でも嫌ではない。嬉しいというのか恥ずかしいというのか。
とにかく彼女の心は複雑だ。
「用意できたわよ〜。」
リビングを出て短い廊下の先にある玄関に向かう。
ガウリイはまたあの笑みを浮かべて彼女を待っていた。
「似合ってる。」
「…ありがと」
「じゃ行こうか。」
「うん。」
用意してあった荷物を持って玄関を出る。
大きなかばんの中身はお弁当だ。
他にもお菓子やお茶も用意してあった。
いくらなんでもこの荷物を持って海まで出かけるのは大変だろう。
そう思いながらエレベーターに乗り一階に降りる。
するとタイミングよくパールホワイトの乗用車がマンション前に停車した。
「時間ぴったりだな。」
ニコニコとガウリイがエントランスを抜け外へ。
車から出てきたのは銀色の髪の男。
ガウリイと比べて全体的に線が細く見る。
「悪いなゼル。」
「まったくだ。朝早くに叩き起こされて、車貸してくれ。とは…」
彼と目が合う。
リナが軽く会釈すると、彼はそういうことかと肩をすくめて見せた。
「どーも、リナよ。」
「ゼルガディスだ。」
「悪いわね、こんな朝っぱらから。」
「いや別にかまわん。もう慣れた。」
諦めの入ったような彼の口調にリナは思わず噴出した。
「そうね。慣れるわよねやっぱり。というか諦めた…かも。」
「…そうだな。諦めたの方が当たっているかもしれんな。」
同時に二人の視線を受けたガウリイは、トランクに荷物を入れつつ「いや、思ったより荷物が多くてなぁ。夜には返すから。」と上機嫌。
「あぁ。そうしてくれ。」
とゼルガディスは車のキーを抛った。
◇ ◇ ◇ ◇ ◇ ◇
「さっ…」
「リナ?」
「寒〜〜〜〜い!」
秋の海は潮風が冷たい。
浜辺まで黙って着いてきたリナ。
しかし我慢の限界を超えたのか。「帰る!」と駐車場に向かって回れ右。
それをなんとか引き止め、ガウリイは浜辺にレジャーシートを敷いた。
せっせとお弁当の準備をされては、リナも一人引き返す分けにも行かずしぶしぶ腰を下ろし紙のコップに注がれた暖かい紅茶に口を付けた。
「おいしい。」
「だろ?こないだアメリアが持ってきたやつだ。」
そういいながら小皿を渡してくれる。
目の前に広げられたのは相変わらず美味しそうな彼の手料理。
時々鍋を噴きこぼしたりという失敗もあるけれどガウリイの料理は本当にリナの好みだった。
「卵焼き少し焦げてる。」
「あ、悪い。ちょっと余所見してて。」
「でも美味しい。」
出汁巻き卵も好きだけど、お砂糖の甘い卵焼きも好きだ。
美味しいお弁当に寒さも忘れすっかりご機嫌なリナはパクパクと料理を口に運ぶ。
その隣で幸せそうにガウリイは笑った。
「こんな風にずっと一緒にいられたら良いのになぁ。」
ぽつりと漏れた言葉。
意識したものでは無いのだろう。
まじまじとリナがガウリイの顔を見つめると、彼も自分が何を言ったのか理解して頬を染めた。

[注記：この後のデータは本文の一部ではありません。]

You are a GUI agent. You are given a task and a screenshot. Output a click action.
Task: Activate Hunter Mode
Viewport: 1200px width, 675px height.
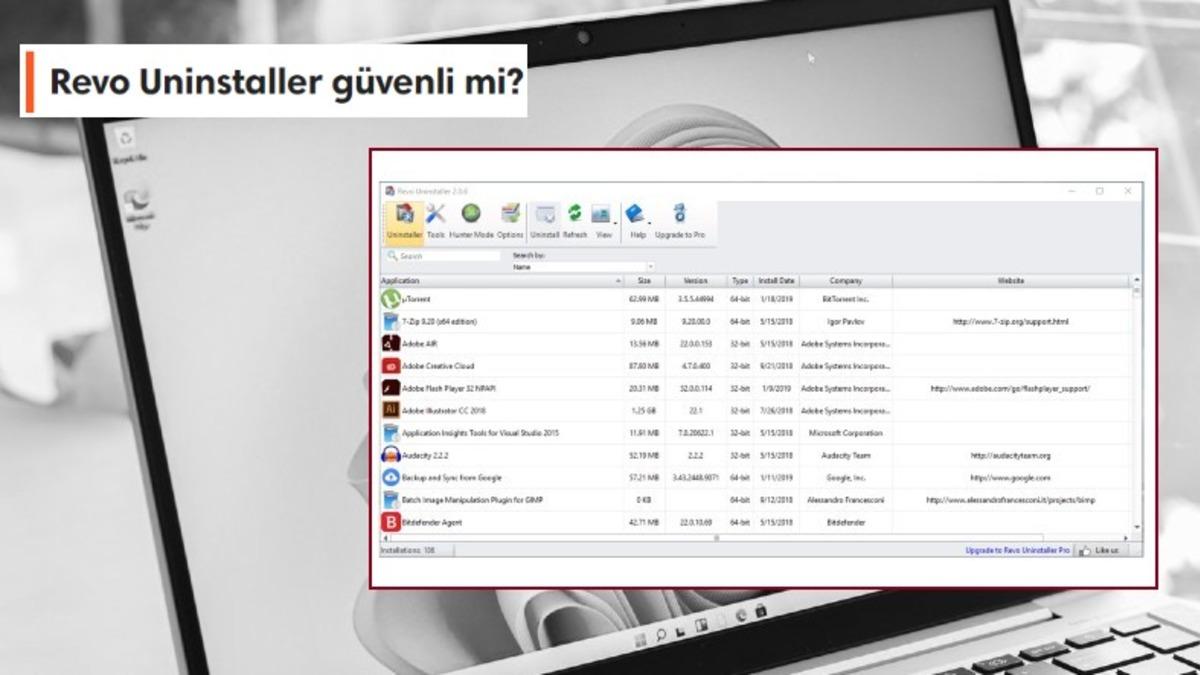pos(470,212)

「あ、いや、これは、あーあのだな、俺はリナの事が…」
「無理よ。」
好きなのだとしどろもどろになりながら言おうとしたガウリイをリナは固い口調で遮った。
無理だと。
口に運びかけていたタコさんウインナーをお皿に戻し彼女はガウリイの目をまっすぐ見つめた。
「それは絶対に無理。」
「リナ…」
「願い事を叶え終わったらそれでおしまい。」
どんなに望んでも終わりなのだと言う…リナの言葉が何度もガウリイの頭に響いた。
リナと一緒にいられる時は、もうそんなに長くは無い…。